Dès lors qu'en application des articles L. 1235-10, L. 1235-11 et L. 1235-16 du code du travail, l'annulation d'une décision de validation mentionnée à l'article L. 1233-57-2 ou d'homologation mentionnée à l'article L. 1233-57-3 du même code a des conséquences différentes pour les salariés licenciés en fonction des motifs fondant cette annulation, de sorte qu'il appartient au juge administratif, si la requête soulève plusieurs moyens, de se prononcer explicitement sur ces moyens selon un ordre préétabli (1), des conclusions à fin d'appel incident dirigées contre le dispositif du jugement ayant annulé pour excès de pouvoir une telle décision, présentées par les parties de première instance qui avaient conclu à cette annulation, sont recevables lorsque celles-ci soutiennent que le motif d'annulation retenu par le jugement n'est pas celui sur lequel les premiers juges auraient dû se prononcer en premier lieu et qui était susceptible d'avoir des conséquences plus favorables pour les salariés concernés. Cette solution déroge dans ce cas précis au principe selon lequel l'intérêt à faire appel s'apprécie par rapport au dispositif de la décision juridictionnelle critiquée, et non aux motifs retenus par les premiers juges (2).
:
Plans de sauvegarde de l'emploi - Intérêt pour faire appel - Existence - Recevabilité de l'appel pouvant être admise au regard des motifs du jugement attaqué, et non de son seul dispositif.
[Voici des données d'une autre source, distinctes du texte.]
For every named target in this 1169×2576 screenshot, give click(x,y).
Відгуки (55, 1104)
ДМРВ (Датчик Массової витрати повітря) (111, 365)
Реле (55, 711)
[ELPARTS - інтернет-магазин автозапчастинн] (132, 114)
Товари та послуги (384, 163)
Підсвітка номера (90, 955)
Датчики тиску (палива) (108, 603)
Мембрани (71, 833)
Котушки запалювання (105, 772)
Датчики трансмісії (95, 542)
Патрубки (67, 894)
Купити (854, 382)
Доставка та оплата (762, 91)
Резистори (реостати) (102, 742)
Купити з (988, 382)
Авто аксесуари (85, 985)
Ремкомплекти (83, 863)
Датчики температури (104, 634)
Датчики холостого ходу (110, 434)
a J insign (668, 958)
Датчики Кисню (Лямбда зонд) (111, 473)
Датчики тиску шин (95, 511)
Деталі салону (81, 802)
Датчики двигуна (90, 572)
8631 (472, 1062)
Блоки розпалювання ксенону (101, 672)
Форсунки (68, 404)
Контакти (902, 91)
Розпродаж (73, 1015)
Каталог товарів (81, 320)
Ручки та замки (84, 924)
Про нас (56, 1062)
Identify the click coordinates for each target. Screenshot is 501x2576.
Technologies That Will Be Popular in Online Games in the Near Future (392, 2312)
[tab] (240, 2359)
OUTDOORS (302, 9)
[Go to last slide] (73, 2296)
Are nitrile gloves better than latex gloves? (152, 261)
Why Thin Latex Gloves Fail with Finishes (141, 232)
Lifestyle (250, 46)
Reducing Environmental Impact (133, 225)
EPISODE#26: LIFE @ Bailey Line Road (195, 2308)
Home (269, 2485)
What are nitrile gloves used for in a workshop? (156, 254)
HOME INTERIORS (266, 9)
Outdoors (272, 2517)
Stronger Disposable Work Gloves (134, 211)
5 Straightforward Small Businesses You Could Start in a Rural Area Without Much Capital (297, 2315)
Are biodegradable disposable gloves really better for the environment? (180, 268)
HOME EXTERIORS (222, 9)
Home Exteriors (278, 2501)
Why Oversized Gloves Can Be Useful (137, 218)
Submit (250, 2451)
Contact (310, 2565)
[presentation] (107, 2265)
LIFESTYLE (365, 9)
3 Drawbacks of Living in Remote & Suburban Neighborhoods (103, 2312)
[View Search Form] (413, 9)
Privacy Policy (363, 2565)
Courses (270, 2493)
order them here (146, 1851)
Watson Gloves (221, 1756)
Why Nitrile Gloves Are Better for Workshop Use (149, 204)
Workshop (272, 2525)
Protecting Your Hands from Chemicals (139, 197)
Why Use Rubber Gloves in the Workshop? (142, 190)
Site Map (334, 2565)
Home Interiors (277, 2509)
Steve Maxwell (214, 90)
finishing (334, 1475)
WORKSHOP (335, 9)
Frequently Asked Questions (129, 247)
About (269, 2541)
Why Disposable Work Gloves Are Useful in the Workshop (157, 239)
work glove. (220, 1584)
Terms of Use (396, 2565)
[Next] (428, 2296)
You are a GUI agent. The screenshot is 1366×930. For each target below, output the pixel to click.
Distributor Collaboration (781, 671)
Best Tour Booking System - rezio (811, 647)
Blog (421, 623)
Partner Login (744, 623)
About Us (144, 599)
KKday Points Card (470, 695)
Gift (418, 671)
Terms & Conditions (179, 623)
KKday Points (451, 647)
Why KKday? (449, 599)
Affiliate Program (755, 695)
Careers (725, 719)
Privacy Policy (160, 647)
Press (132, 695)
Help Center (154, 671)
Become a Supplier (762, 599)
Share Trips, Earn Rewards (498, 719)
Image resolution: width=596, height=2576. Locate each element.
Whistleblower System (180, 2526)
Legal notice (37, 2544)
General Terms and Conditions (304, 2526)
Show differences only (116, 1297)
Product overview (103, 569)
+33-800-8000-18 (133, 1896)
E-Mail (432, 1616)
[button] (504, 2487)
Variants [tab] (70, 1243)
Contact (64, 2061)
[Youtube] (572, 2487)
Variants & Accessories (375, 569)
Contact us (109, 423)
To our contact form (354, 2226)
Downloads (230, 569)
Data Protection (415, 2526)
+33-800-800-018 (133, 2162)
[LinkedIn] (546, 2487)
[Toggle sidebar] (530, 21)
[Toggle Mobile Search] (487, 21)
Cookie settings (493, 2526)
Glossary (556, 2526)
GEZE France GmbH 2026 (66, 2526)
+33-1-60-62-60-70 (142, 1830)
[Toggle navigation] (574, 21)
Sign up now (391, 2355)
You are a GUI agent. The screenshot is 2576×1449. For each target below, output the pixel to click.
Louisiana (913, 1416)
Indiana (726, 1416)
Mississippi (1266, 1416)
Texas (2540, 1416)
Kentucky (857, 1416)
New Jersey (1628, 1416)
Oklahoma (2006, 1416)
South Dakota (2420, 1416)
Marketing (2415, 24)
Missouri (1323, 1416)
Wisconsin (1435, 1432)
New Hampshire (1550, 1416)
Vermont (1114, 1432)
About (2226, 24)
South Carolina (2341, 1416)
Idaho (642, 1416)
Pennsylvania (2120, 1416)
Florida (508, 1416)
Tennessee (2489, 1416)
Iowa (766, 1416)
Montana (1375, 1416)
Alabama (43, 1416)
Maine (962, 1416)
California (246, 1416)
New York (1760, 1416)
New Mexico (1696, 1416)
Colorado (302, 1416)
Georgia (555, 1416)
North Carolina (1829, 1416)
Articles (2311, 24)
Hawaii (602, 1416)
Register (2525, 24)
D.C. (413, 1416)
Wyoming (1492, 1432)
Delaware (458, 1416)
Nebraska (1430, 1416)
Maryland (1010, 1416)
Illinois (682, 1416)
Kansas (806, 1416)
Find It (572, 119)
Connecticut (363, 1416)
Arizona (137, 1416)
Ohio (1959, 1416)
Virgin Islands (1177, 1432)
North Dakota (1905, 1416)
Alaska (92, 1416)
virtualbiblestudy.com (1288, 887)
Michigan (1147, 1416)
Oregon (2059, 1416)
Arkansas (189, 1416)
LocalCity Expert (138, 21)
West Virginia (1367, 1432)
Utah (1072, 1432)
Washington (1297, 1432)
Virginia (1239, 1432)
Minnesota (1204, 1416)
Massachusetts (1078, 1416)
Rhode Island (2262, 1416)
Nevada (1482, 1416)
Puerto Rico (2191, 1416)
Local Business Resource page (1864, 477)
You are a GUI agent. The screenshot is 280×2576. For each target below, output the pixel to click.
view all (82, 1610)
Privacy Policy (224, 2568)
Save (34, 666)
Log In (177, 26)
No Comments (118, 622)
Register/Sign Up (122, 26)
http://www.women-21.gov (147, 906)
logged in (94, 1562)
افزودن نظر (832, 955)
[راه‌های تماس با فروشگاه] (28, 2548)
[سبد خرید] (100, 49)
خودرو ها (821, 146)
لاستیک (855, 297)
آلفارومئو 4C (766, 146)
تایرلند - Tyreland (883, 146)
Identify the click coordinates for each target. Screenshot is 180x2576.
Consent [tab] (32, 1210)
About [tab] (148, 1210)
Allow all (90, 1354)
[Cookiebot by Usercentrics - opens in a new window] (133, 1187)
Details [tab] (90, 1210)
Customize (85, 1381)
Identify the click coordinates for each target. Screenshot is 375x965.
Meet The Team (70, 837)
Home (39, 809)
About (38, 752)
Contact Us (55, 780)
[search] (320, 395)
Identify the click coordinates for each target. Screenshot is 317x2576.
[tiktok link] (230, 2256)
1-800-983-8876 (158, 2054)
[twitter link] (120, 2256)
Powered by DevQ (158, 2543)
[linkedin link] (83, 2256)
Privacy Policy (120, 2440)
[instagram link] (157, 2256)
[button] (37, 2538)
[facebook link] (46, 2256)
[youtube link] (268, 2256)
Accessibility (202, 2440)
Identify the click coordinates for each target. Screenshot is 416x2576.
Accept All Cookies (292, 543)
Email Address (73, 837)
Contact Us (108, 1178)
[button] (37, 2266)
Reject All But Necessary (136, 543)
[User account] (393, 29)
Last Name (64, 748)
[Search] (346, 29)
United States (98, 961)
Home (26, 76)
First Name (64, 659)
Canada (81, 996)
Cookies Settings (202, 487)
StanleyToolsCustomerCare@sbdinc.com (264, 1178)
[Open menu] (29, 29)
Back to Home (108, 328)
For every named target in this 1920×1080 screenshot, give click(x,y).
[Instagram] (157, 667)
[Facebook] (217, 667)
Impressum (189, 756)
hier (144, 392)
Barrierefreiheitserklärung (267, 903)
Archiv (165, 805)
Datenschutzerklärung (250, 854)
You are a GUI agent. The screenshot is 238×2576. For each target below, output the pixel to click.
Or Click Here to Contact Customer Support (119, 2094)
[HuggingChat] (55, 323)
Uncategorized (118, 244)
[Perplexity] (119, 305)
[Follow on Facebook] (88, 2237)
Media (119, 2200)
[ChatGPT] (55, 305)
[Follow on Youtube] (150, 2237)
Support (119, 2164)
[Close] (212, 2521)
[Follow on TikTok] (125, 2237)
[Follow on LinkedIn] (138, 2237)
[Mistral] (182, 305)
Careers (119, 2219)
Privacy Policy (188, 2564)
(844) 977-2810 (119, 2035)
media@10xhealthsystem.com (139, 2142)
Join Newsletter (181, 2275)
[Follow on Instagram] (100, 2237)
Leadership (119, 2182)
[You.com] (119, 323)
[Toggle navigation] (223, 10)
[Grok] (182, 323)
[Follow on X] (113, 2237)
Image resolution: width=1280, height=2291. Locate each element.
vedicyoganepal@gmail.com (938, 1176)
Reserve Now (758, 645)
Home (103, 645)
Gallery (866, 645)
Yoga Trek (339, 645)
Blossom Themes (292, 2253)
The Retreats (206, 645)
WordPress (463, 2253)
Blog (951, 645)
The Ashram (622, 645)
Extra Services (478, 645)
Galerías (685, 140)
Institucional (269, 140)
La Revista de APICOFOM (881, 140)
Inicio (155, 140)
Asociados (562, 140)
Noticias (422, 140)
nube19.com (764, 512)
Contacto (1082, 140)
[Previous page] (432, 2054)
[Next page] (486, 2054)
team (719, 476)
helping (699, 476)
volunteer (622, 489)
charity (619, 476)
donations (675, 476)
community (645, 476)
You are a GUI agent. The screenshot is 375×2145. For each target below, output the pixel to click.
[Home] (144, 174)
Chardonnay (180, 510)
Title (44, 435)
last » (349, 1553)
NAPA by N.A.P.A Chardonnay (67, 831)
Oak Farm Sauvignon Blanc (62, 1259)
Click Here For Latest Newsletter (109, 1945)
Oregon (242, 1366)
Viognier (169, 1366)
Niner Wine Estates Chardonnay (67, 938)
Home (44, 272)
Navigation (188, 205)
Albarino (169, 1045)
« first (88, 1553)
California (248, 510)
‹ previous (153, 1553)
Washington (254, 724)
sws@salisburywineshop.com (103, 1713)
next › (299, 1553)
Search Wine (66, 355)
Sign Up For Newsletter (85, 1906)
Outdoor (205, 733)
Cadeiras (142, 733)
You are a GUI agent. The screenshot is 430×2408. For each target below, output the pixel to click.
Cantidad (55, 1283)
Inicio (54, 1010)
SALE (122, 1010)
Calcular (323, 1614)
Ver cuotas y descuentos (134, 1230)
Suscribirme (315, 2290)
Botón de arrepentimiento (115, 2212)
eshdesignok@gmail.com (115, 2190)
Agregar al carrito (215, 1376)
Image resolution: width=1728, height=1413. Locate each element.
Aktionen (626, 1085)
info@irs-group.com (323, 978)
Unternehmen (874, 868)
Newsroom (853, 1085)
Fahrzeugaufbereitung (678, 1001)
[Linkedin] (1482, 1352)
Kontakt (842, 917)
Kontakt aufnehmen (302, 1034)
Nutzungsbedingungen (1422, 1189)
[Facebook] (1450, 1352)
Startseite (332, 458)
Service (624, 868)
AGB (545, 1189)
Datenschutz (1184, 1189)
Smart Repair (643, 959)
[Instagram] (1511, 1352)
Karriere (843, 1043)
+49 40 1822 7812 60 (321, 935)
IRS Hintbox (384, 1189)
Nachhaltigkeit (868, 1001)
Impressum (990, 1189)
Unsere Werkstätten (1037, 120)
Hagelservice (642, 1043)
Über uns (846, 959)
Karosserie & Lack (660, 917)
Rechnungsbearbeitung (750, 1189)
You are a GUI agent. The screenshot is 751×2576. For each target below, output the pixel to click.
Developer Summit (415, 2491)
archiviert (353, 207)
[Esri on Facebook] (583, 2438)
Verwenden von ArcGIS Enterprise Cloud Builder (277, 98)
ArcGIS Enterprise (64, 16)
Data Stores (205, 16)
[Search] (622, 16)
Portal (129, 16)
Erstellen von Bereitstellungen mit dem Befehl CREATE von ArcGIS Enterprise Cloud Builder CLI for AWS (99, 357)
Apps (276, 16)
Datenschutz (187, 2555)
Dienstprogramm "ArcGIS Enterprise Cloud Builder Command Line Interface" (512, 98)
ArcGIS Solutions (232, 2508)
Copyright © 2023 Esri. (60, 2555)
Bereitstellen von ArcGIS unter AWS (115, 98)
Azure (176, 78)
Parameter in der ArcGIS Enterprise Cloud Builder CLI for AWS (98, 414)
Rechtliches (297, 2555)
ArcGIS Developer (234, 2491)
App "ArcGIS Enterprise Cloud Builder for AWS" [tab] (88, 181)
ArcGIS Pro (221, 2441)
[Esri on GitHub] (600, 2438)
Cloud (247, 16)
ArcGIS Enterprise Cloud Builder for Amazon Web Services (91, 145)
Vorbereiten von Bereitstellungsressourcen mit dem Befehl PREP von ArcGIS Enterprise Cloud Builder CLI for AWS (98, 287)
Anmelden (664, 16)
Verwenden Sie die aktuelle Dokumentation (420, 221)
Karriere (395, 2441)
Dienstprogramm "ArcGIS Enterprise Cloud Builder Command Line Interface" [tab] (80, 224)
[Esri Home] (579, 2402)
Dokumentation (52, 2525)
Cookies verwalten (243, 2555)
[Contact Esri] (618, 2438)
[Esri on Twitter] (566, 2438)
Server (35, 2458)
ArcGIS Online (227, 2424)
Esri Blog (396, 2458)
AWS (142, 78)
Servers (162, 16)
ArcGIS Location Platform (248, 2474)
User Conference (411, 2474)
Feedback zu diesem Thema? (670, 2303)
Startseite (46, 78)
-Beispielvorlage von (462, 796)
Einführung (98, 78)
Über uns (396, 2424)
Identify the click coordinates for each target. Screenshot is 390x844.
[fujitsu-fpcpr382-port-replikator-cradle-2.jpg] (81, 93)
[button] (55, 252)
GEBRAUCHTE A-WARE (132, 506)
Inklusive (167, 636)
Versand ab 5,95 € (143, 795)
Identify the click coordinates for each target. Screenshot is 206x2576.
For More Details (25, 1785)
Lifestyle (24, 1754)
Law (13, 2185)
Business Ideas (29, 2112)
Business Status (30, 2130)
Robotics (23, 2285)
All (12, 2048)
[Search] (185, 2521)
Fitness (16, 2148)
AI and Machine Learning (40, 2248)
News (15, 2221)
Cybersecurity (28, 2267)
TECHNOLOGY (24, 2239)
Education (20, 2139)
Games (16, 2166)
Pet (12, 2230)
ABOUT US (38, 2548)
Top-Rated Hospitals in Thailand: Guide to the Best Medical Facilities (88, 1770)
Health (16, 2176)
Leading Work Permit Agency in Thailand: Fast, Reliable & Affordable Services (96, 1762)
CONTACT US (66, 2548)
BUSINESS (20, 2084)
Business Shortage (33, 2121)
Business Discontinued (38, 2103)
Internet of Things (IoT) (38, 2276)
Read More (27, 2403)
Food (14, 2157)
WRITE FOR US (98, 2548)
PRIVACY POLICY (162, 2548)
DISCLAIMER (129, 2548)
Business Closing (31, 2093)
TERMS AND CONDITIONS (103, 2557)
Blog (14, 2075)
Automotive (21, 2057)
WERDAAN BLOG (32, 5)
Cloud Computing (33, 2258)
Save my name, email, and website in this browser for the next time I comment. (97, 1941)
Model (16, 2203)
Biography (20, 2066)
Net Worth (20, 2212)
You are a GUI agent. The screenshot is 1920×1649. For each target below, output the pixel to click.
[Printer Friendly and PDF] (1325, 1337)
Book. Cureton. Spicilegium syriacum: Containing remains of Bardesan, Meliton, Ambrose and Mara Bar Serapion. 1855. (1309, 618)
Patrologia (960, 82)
Dès lors qu'en application des articles L. 1235-10, L. 1235-11 et L. 1235-16 du code du travail, l'annulation d'une décision de validation mentionnée à l'article L. 1233-57-2 ou d'homologation mentionnée à l'article L. 1233-57-3 du même code a des conséquences différentes pour les salariés licenciés en fonction des motifs fondant cette annulation, de sorte qu'il appartient au juge administratif, si la requête soulève plusieurs moyens, de se prononcer explicitement sur ces moyens selon un ordre préétabli (1), des conclusions à fin d'appel incident dirigées contre le dispositif du jugement ayant annulé pour excès de pouvoir une telle décision, présentées par les parties de première instance qui avaient conclu à cette annulation, sont recevables lorsque celles-ci soutiennent que le motif d'annulation retenu par le jugement n'est pas celui sur lequel les premiers juges auraient dû se prononcer en premier lieu et qui était susceptible d'avoir des conséquences plus favorables pour les salariés concernés. Cette solution déroge dans ce cas précis au principe selon lequel l'intérêt à faire appel s'apprécie par rapport au dispositif de la décision juridictionnelle critiquée, et non aux motifs retenus par les premiers juges (2).
(1) Cf. CE, 14 juin 2021, M. et autres, n° 428459, à mentionner au tables (2) CF. CE, Section, 3 février 1999, Hôpital de Cosne-Cours-sur-Loire, n° 126687- 142288, p.14 ; CE, Section, 17 juillet 2009, Ministre de l'économie, des finances et de l'industrie c/ , n° 288559, P. 283.